Others will speak to the history of this wonderful landscape - as a meeting place for the Huron, Wendat and many other indigenous peoples; of the building of the Ontario reformatory beginning with the vision in 1905 of William Hanna as a place to reform and rehabilitate, rather than punish - a first for Ontario. The design of the landscape based on the Cities Beautiful and Beaux Arts style. its time as a rehabilitation hospital for WW1 veterans - the Speedwell Military hospital. The many years when the reformatory was a working farm, feeding itself and institutions all around it, teaching inmates skills that would help them find employment when they left the reformatory.

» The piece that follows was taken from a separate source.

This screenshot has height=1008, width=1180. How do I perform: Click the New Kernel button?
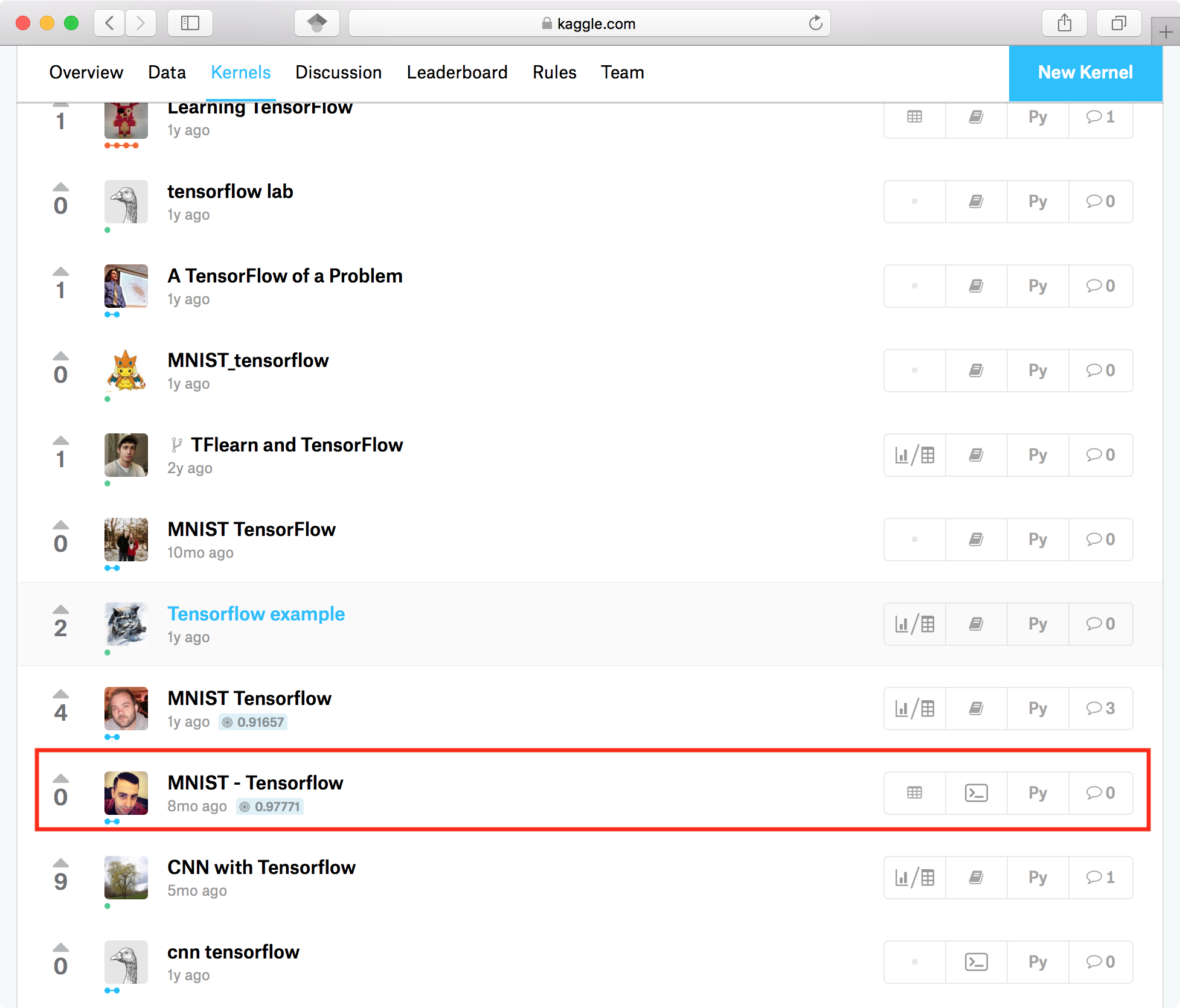1085,72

All of this documented by the Guelph Civic Museum the stunning indigenous paintings by inmates, which are sadly now only retained as photographs - the province chose to paint over them.

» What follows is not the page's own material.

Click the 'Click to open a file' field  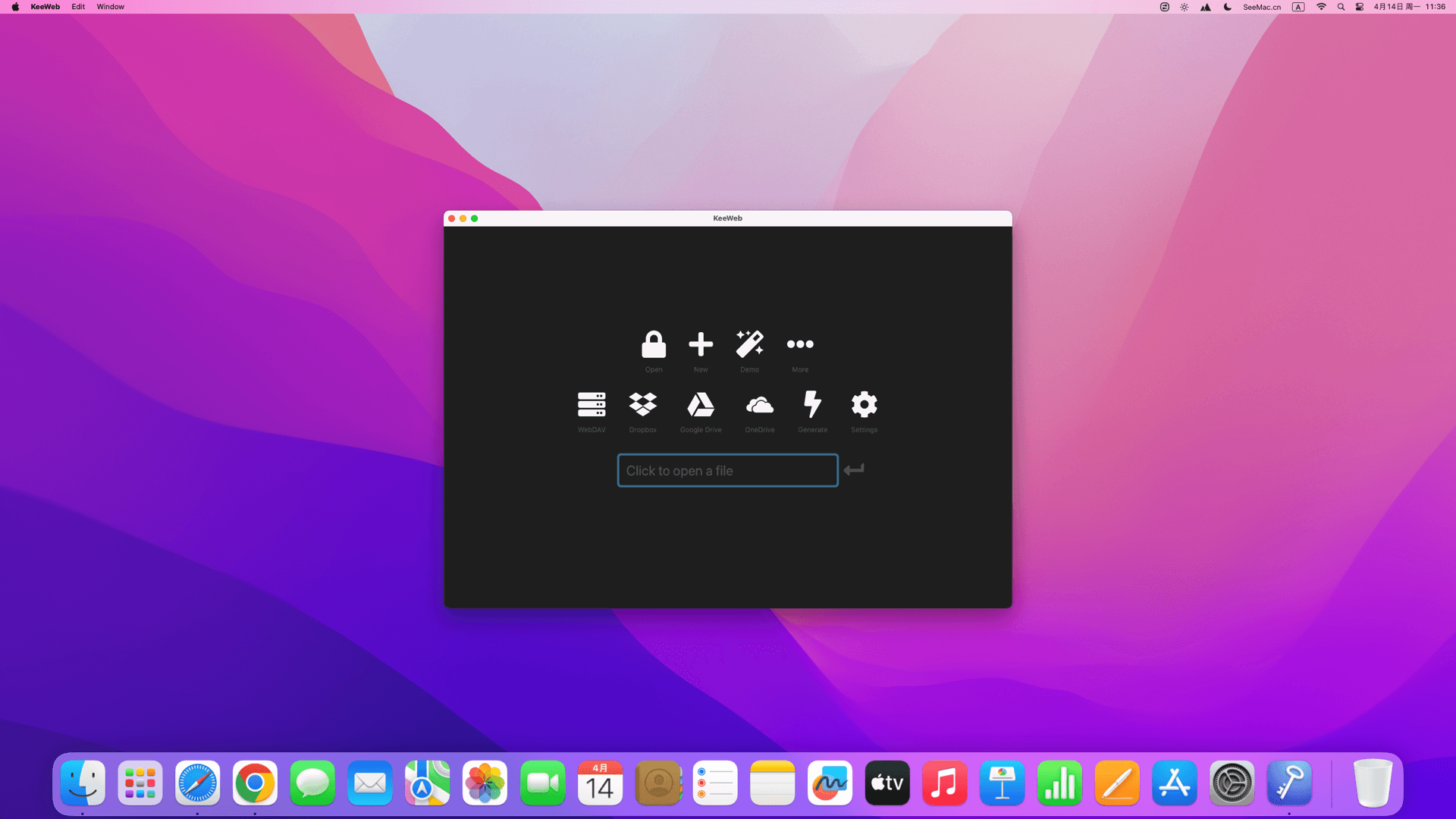[x=727, y=471]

Poet and civil rights activist May Angelou said:

"I have great respect for the past. If you don't know where you've come from, you don't know where you're going. I have respect for the past, but I'm a person of the moment. I'm here, and I do my best to be completely centered at the place I'm at, then I go forward to the next place"

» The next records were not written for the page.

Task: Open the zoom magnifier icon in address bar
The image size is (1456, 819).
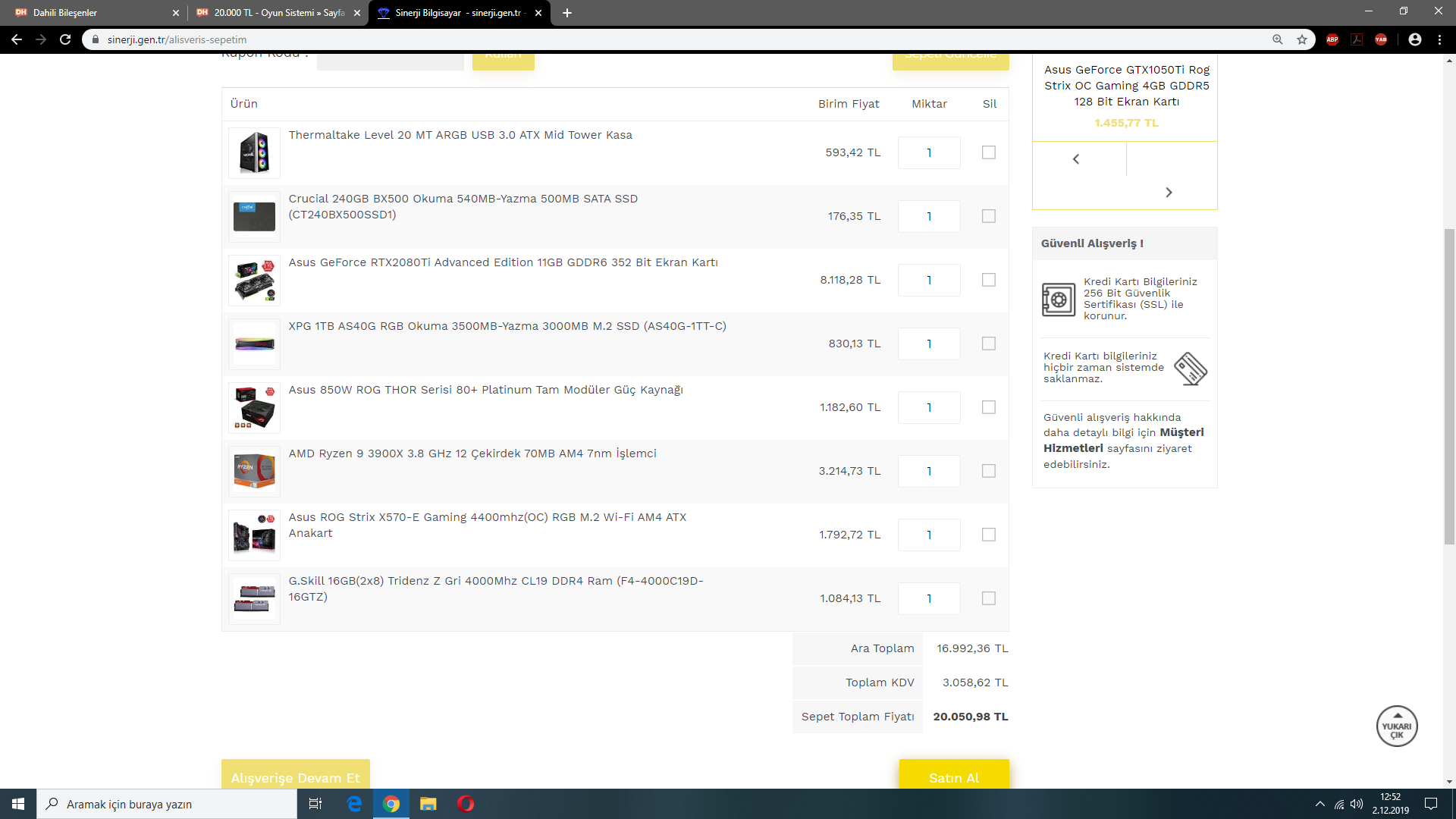Action: (1278, 39)
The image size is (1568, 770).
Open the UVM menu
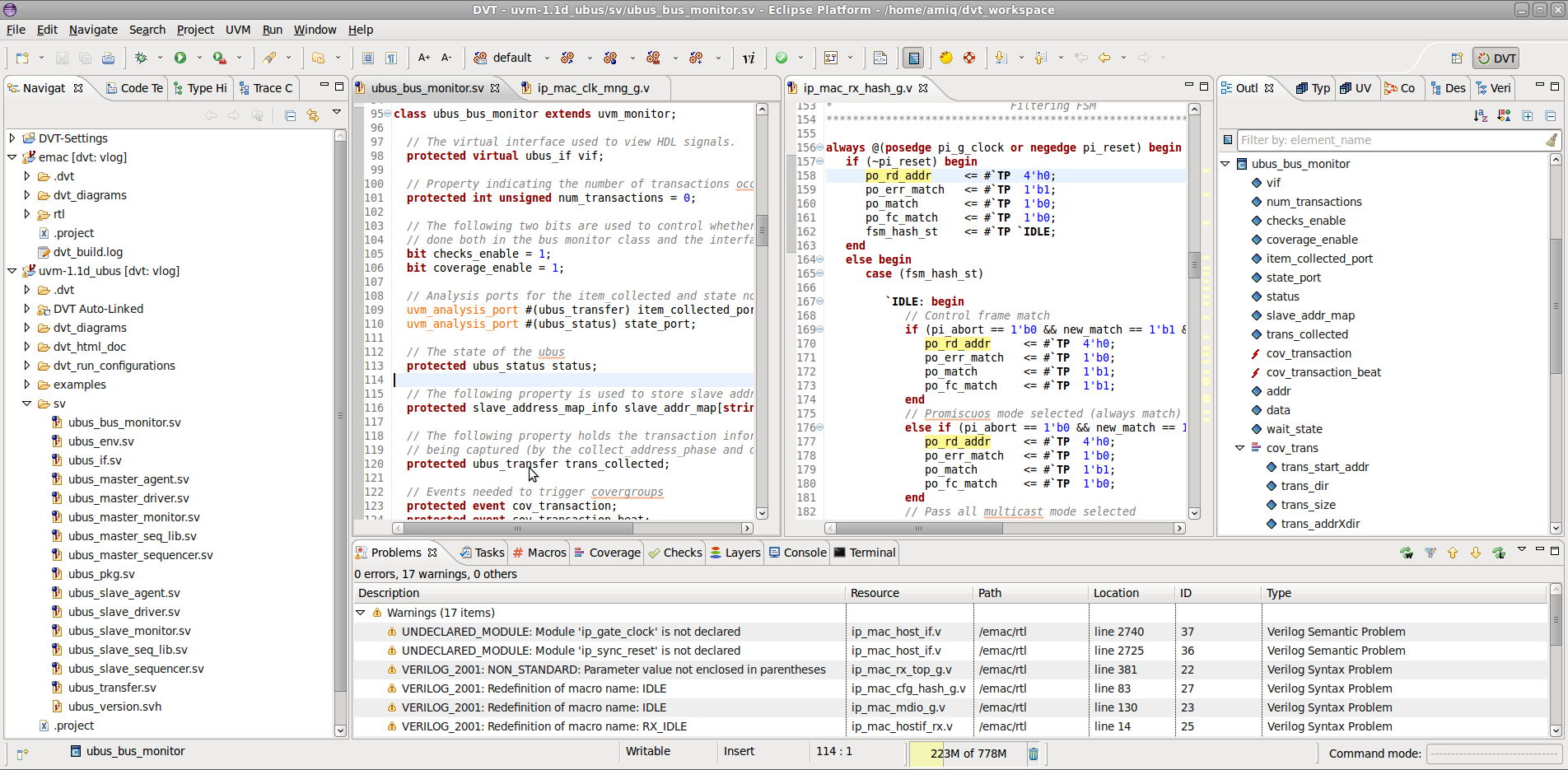coord(237,30)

I too want the past of the wonderful landscape honored and preserved - but I am more interested in how keeping this landscape in public hands can help shape the future of the city of Guelph

I refer you to the essay by Irene Renata Kadek - who wrote in the Guelph Mercury in May 2006 (copies available at the Guelph Civic Museum) of a vision to Preserve the former Reformatory Lands as a Park - she says it so much more clearly and elegantly than I ever could.

Why do I want this wonderful landscape preserved in public hands? Its pretty personal, I have children and grandchildren - and I want them and everyone else's grandchildren to be able to enjoy the wonderful vistas that i have been able to walk and enjoy , and to know where they have come from. The OR lands are not just a Guelph treasure, they are a provincial treasure and with care and imagination could become a huge tourist draw for our city, while providing us with a wonderful new urban park, at a time when our city is growing exponentially (200,000 residents by 2041) and all those people will need open spaces, for recreation and to provide us all open land to help us to continue to rely on ground water to for all of our drinking water needs.